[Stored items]
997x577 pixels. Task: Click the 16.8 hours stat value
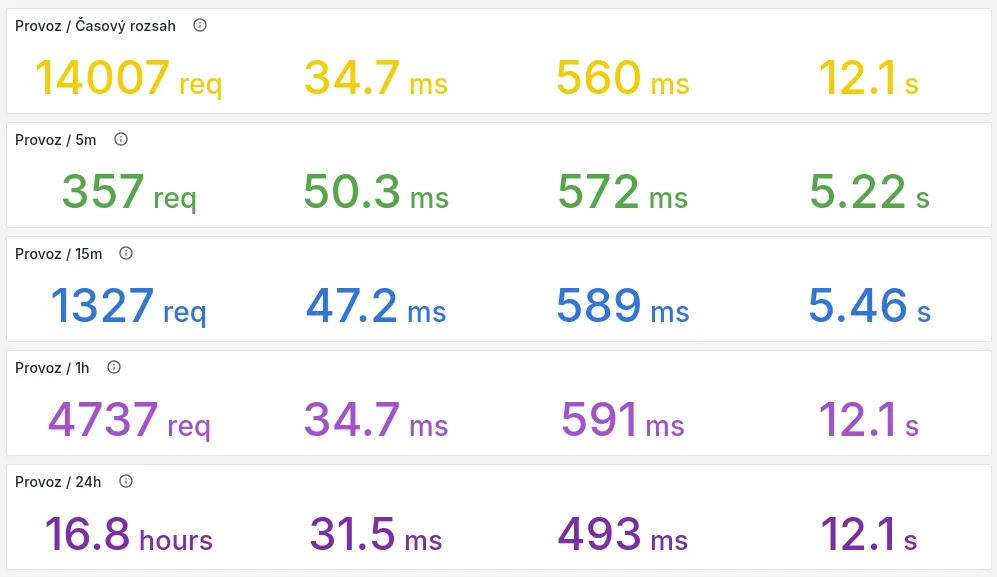(x=128, y=534)
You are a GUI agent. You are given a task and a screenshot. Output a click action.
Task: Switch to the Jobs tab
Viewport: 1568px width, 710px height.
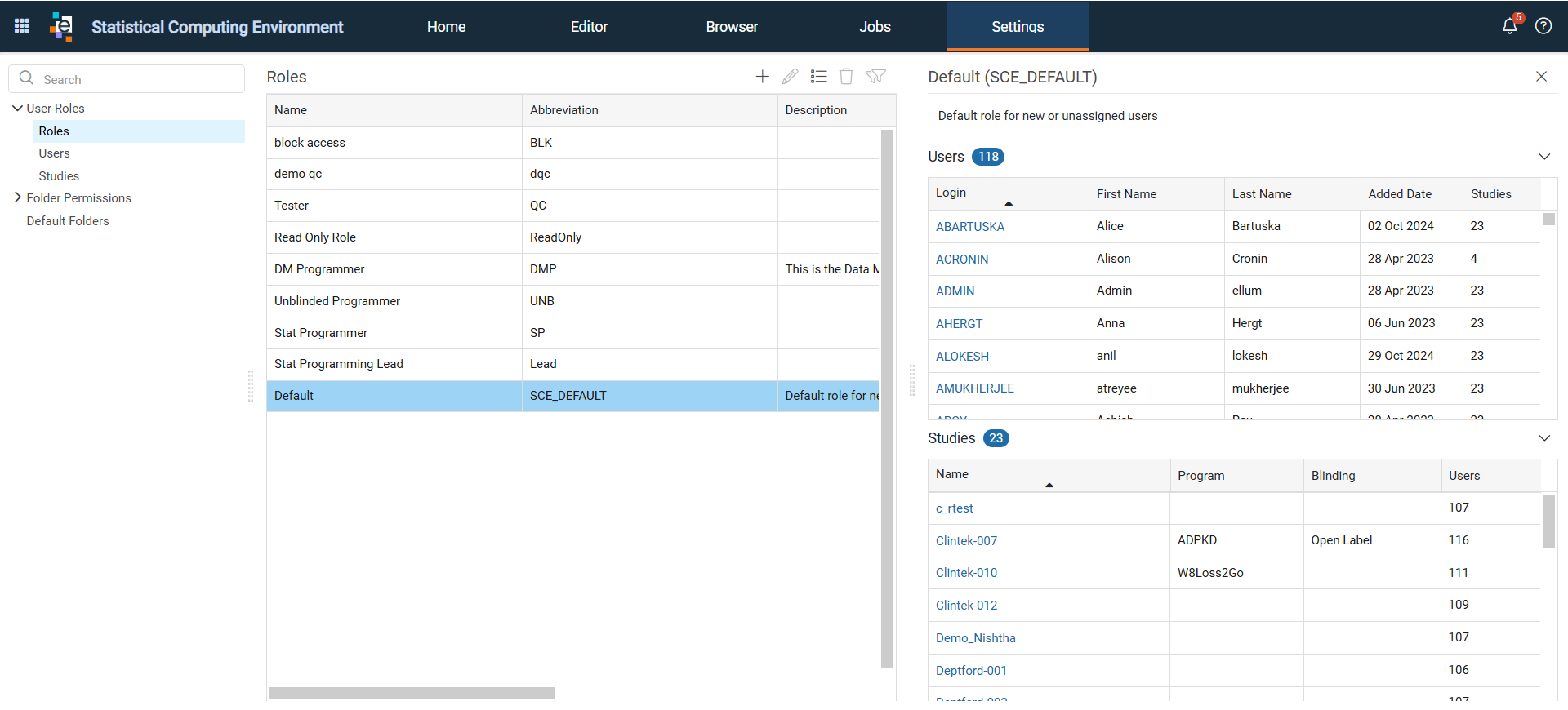[875, 27]
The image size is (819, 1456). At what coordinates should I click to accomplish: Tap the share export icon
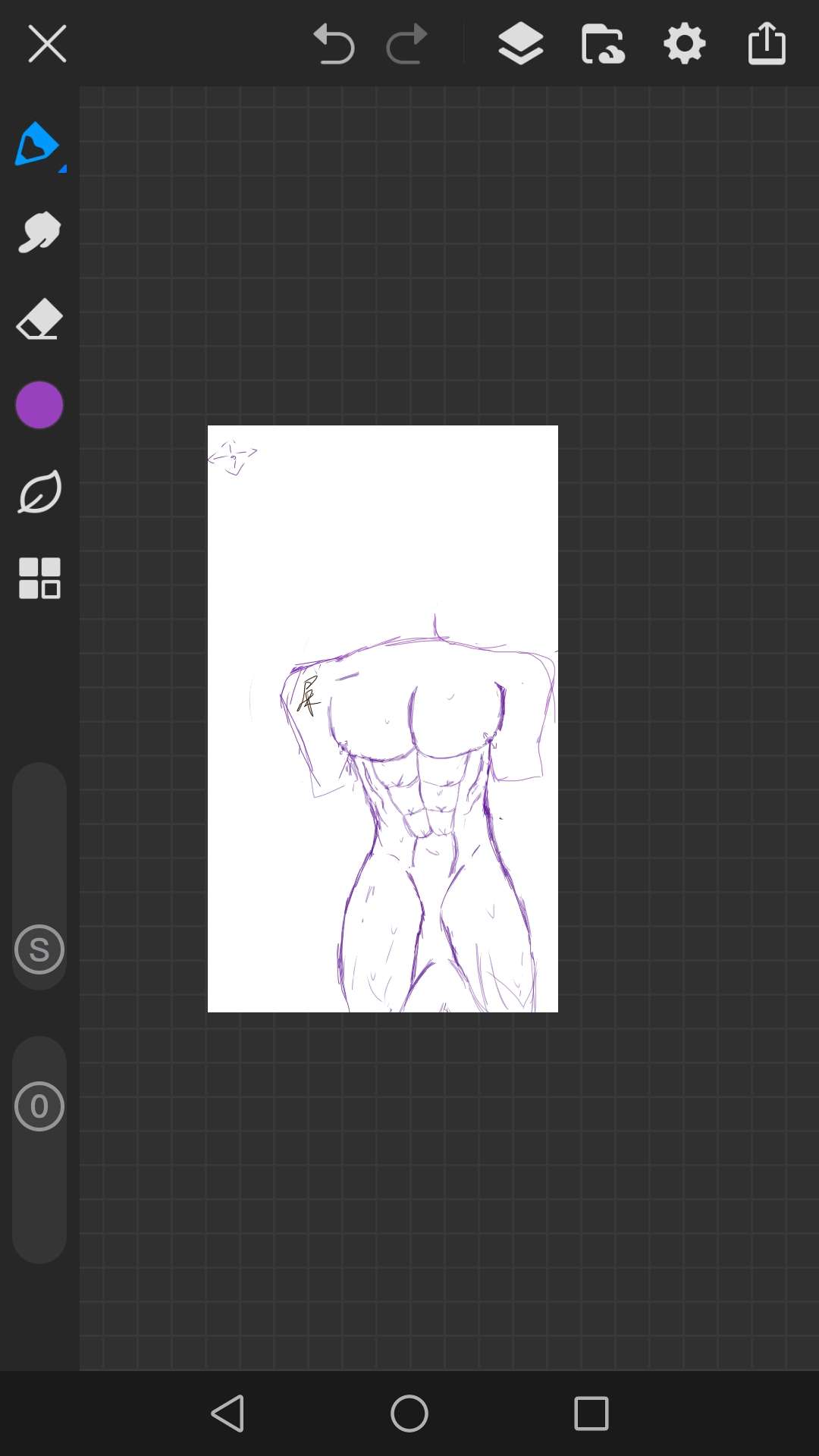pyautogui.click(x=767, y=44)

> [Your instructions] Please repeat every record exactly, leaving the pictures out.

> [Answer box]
997x577 pixels. Task: Click the 16.8 hours stat value
(x=128, y=534)
You are a GUI agent. You are given a task and a screenshot. Output a click action.
Task: Switch to the Jobs tab
Viewport: 1568px width, 710px height.
[875, 27]
The image size is (819, 1456). At what coordinates should I click to accomplish: Tap the share export icon
pyautogui.click(x=767, y=44)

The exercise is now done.